Let $X$ be a projective and smooth algebraic variety (maybe here the hypotheses may be relaxed). If I understand correctly, Mori cone is defined as the closure of the cone in $N_1(X)$ of effective curves. I have heard several times people saying that this cone
governs the birational geometry of $X$.
I cannot understand the spirit of this claim.. I tried to look at some books (I was suggested as a good reference Lazarsfeld's book Positivity in Algebraic Geometry, but I can find it nowhere) but every time it just mentions something without explaining or I get lost inside all the technicalities and details and I still haven't found a reference which can give me the idea of this sentence.
Can anyone point me out a reference or just an example (exercise) with which I can mess a bit in order to clear my mind about that?
Thank you very much.
N.B.: I guess it is better if I can build my own intuition on it, therefore I should prefer an hint, i.e. exercise-like hint, rather than a complete answer. Thank you again.

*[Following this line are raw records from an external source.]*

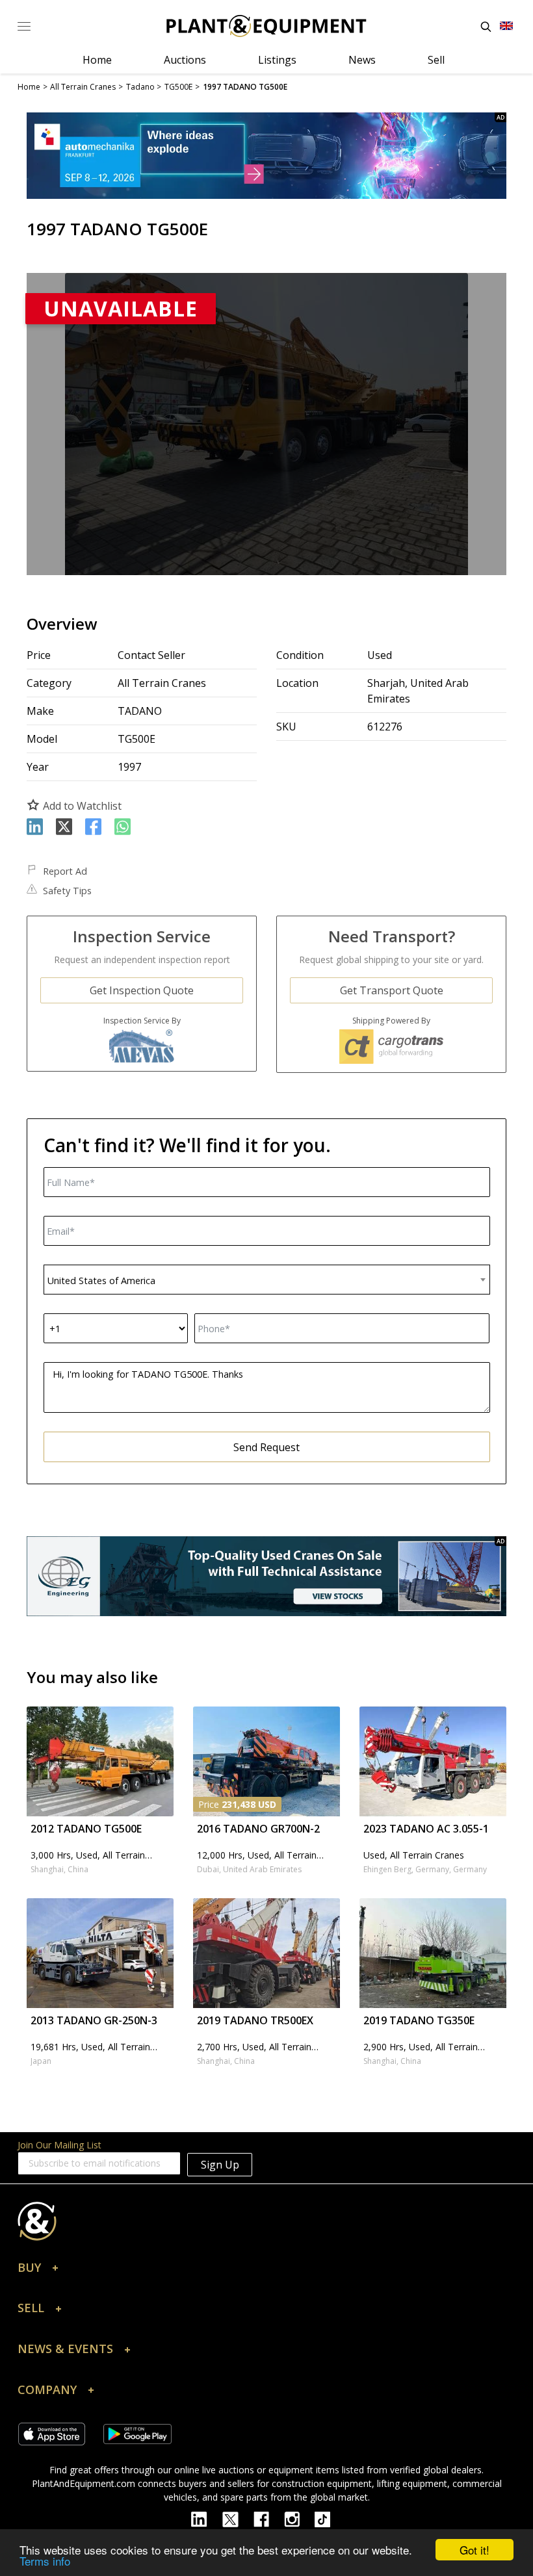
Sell (436, 60)
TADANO (140, 711)
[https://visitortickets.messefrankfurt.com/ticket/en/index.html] (266, 155)
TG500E (136, 739)
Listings (277, 60)
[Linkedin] (206, 2518)
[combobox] (267, 1279)
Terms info (45, 2561)
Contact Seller (151, 655)
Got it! (474, 2550)
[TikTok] (328, 2518)
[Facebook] (269, 2518)
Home (97, 60)
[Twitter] (238, 2518)
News (362, 60)
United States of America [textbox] (101, 1280)
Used (379, 655)
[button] (266, 2270)
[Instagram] (299, 2518)
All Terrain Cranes (162, 683)
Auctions (185, 60)
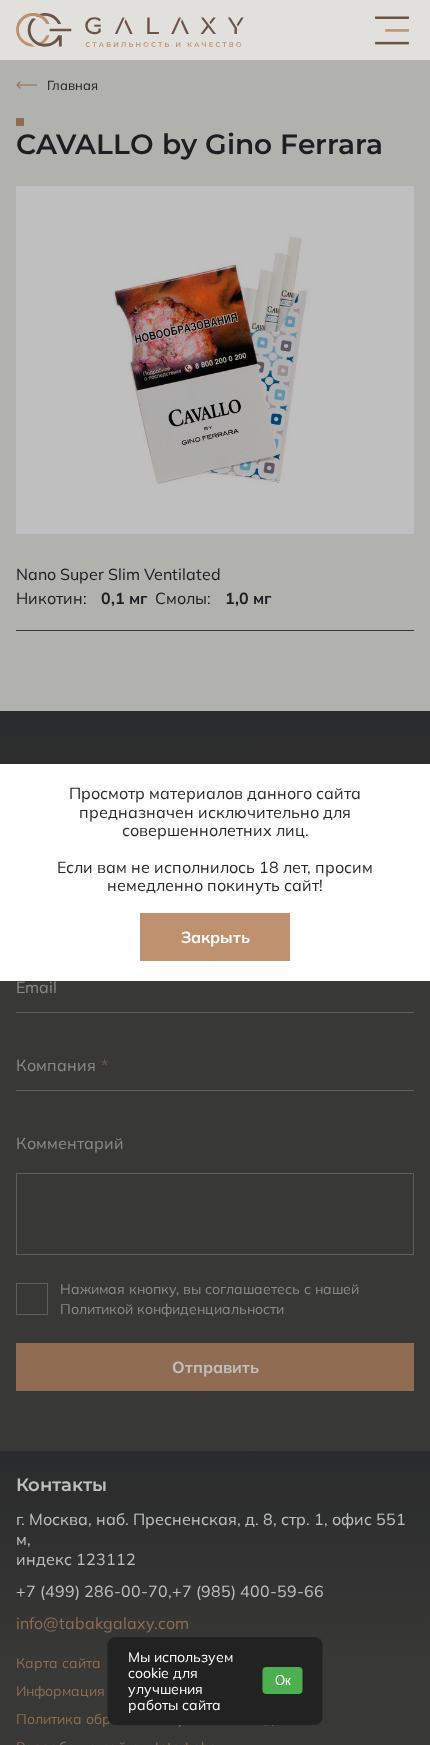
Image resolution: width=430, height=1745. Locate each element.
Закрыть (215, 937)
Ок (283, 1680)
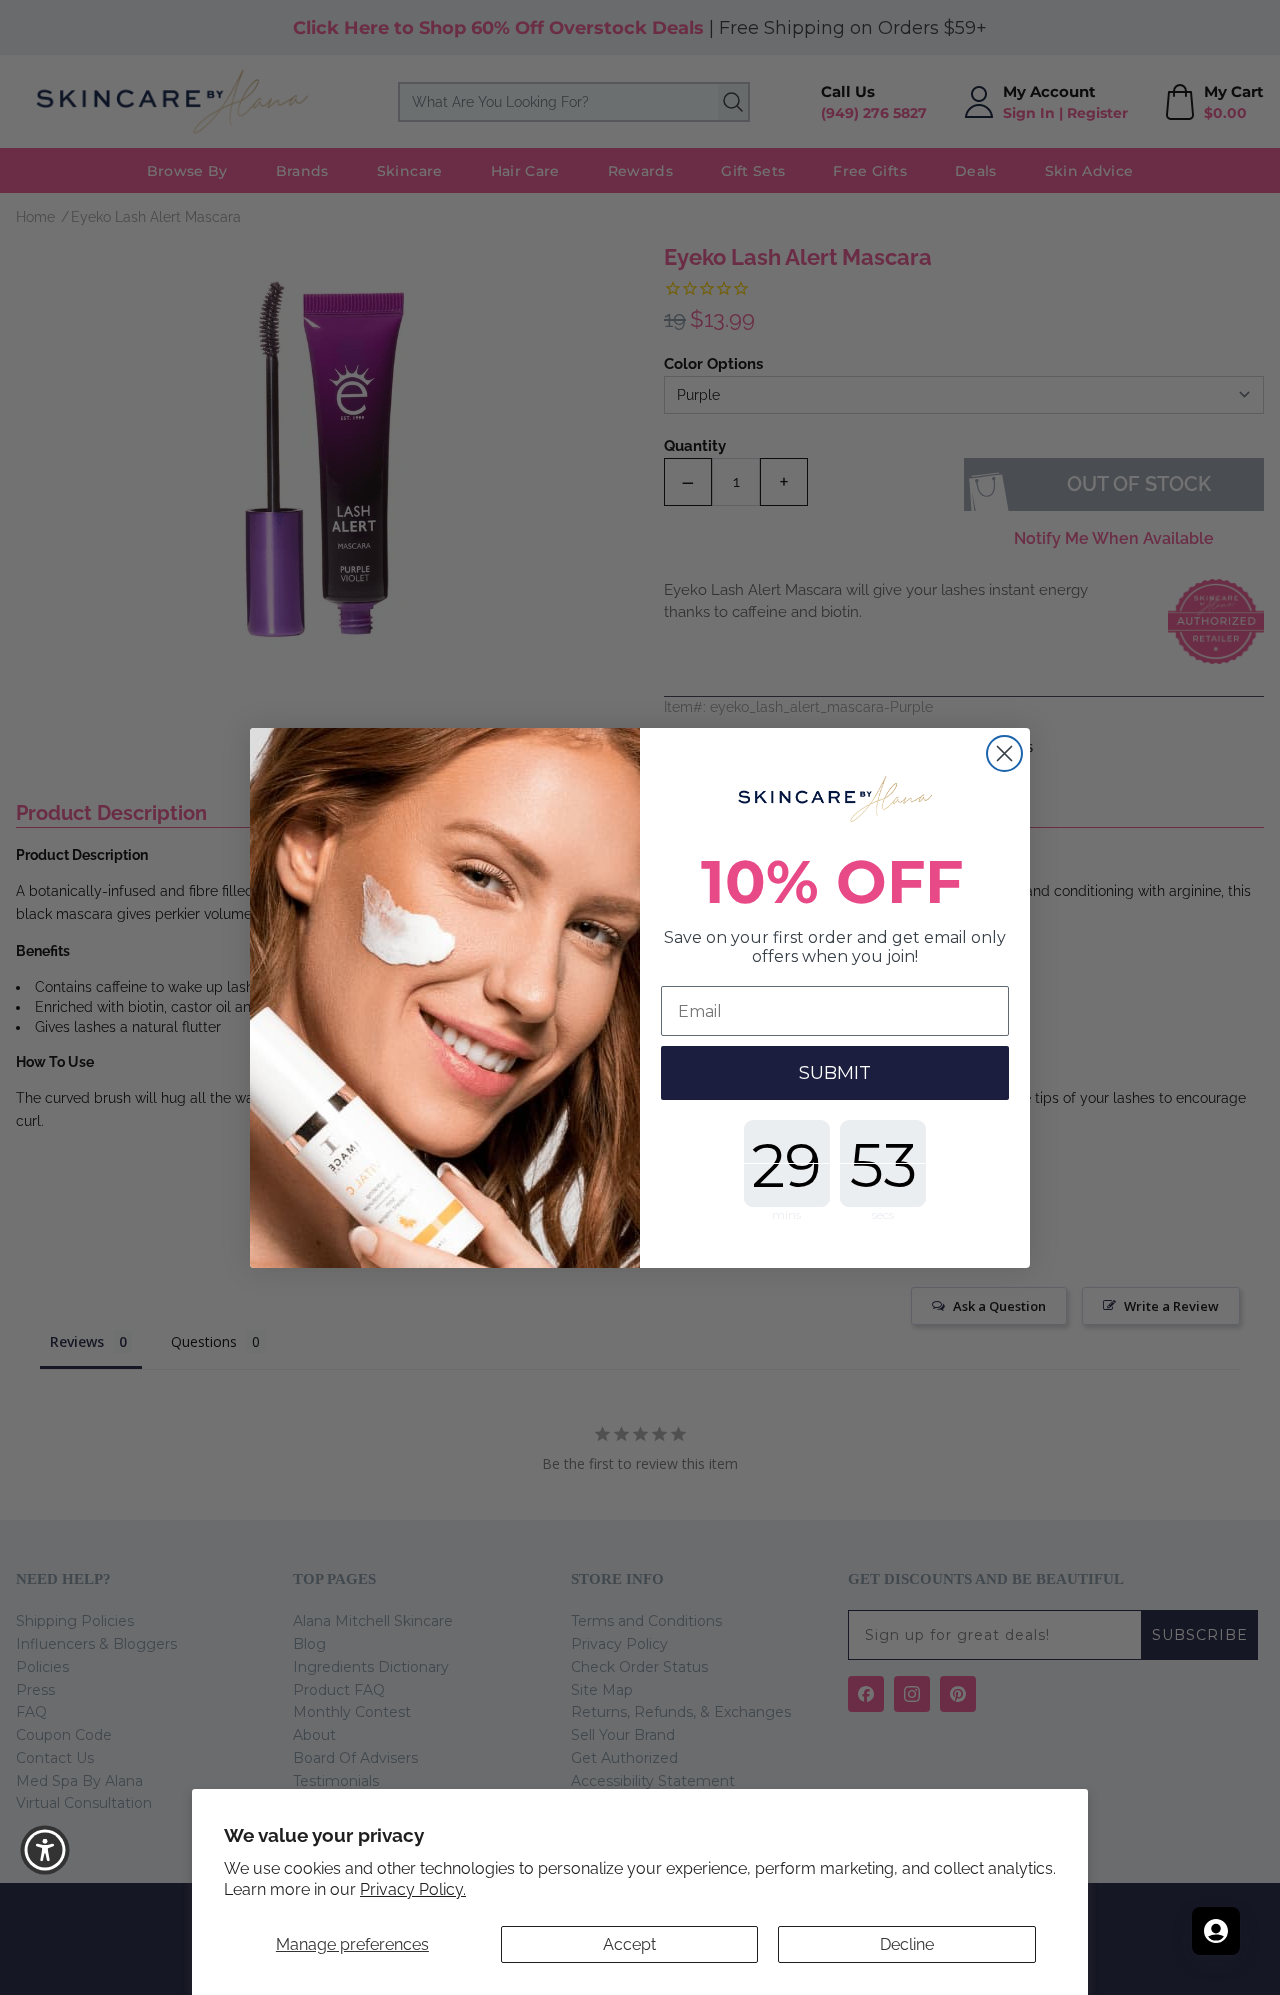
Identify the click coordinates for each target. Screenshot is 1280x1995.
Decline (907, 1944)
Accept (629, 1944)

Let me try to say something as promised.
First, an obvious point: slogans like this can never give the full picture. If you take this slogan completely literally, it would imply that if you knew the cone of curves, then you would know everything about the birational geometry of $X$. That would include, say, the whole birational automorphism group of $X$.
Exercise: Test this idea on $X=\mathbf P^n$. Let me know how it goes! ;)
OK, so if this is not literally true, what do people really mean when they say this? One point of view is based on the following:
Idea: Contractions $X \rightarrow Y$ from $X$ to other projective varieties correspond (up to a certain equivalence relation) with some faces of the cone of curves.
Note that I didn't say birational contractions here: in fact it is true that all morphisms out of $X$ are governed (in some sense) by the face structure of the cone of curves.
Exercise: Try to figure out what the equivalence relation is that I am talking about above, and which faces correspond to contractions. (Hint: it might be easier to think instead about the dual object, namely the nef cone. The key idea is pulling back ample line bundles.)
This idea is generally not emphasised so much in the standard sources, which tend instead to jump into more advanced and technical things (like the Cone and Contraction Theorems). That is because it does not have so much content; still, I think it is helpful to have this clear in one's mind before getting into deeper issues.
As Takumi Murayama mentioned in the comments, the Cone and Contraction Theorems give a much more precise version of the idea above: given any extremal ray of the cone of curves on which the canonical bundle is negative, there is a corresponding morphism which contracts exactly those curves whose numerical class lies in that ray. This is a crucial idea in minimal model theory: here the cone of curves is telling you exactly how to change your variety to make it closer to being minimal (i.e. having nef canonical bundle). In this situation, then, the cone of curves really is "governing" the birational geometry".
Of course if you really want to get a feel for these ideas, there is no substitute for working out some concrete examples.
Exercise: Compute the cone of curves of all the del Pezzo surfaces. (If you get stuck the answers are for example in Manin's book Cubic Forms, and presumably numerous other places.)